Fumetti nella Torre

A volte possiamo incontrare il fumetto dove meno ce lo aspettiamo. E così eccoci alla Torre della Filanda, elegante e antica costruzione rivolese lungo Via al Castello (la prosecuzione di Via Piol, per intenderci) restaurata da non molti anni ma un po’ abbandonata a sé. Fino a questo inverno, almeno, perché la sua (temporanea) riapertura fa parte delle novità del Villaggio di Babbo Natale 2019-20.

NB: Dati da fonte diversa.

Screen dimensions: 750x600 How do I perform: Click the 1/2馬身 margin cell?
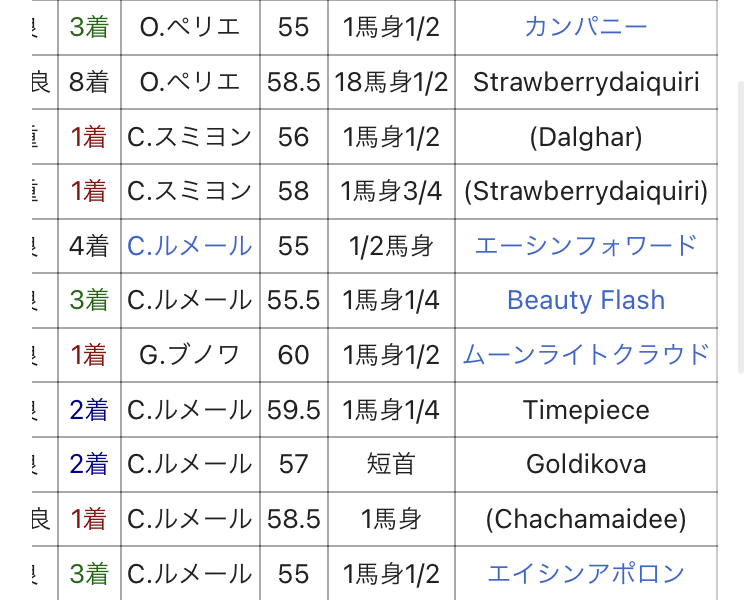click(391, 246)
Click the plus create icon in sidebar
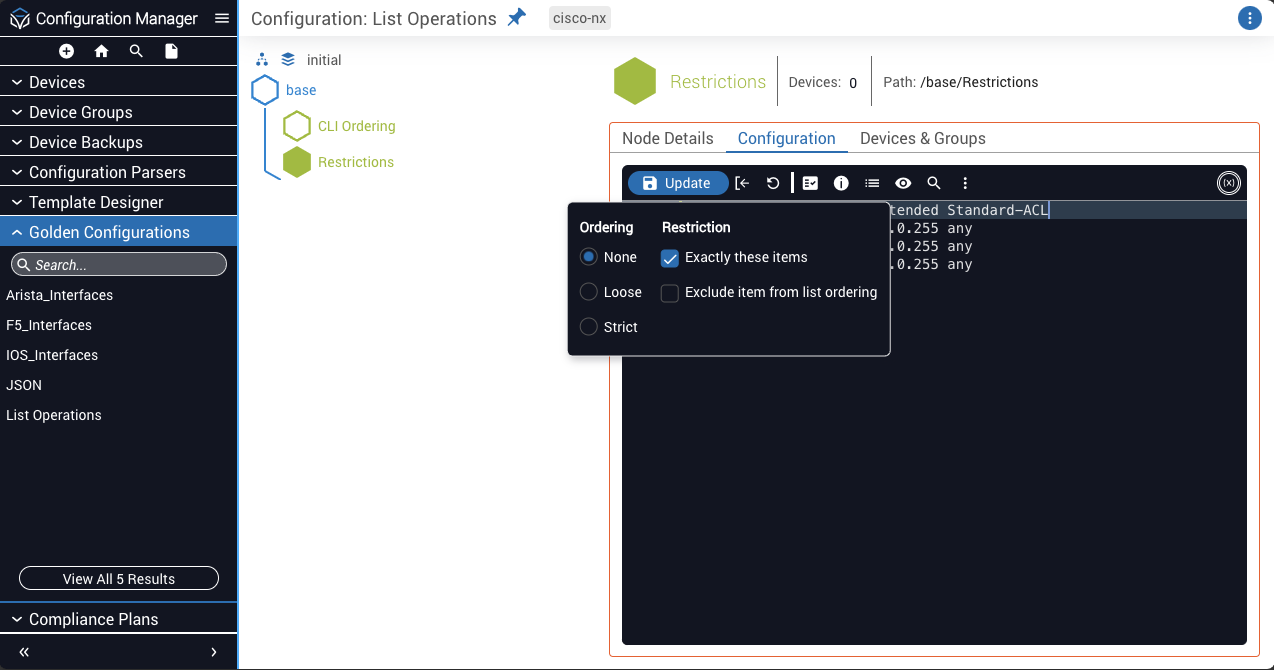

Cosa troveremo, alla Torre della Filanda? Ai tre piani superiori, oltre ad un panorama mozzafiato dalle finestre sia verso il castello sia verso Torino, la mostra Presepi dal Mondo e la Natività nell’Arte; più in basso, invece, un’elegante caffetteria e uno spazio-giochi pensato per i più piccoli, con tutta una serie di mattoncini giganti e costruzioni. Ed è proprio lungo le pareti di questi ultimi due luoghi che, sparse qui e lì come in una sorta di caccia al tesoro, possiamo trovare illustrazioni e tavole a fumetti. Natale tra le nuvole parlanti è il nome dato a questo allestimento,ed è curato dagli autori di Cronaca di Topolinia, la rivista semestrale ufficiale dell’associazione “Gli amici del fumetto”, con rubriche e fumetti originali.  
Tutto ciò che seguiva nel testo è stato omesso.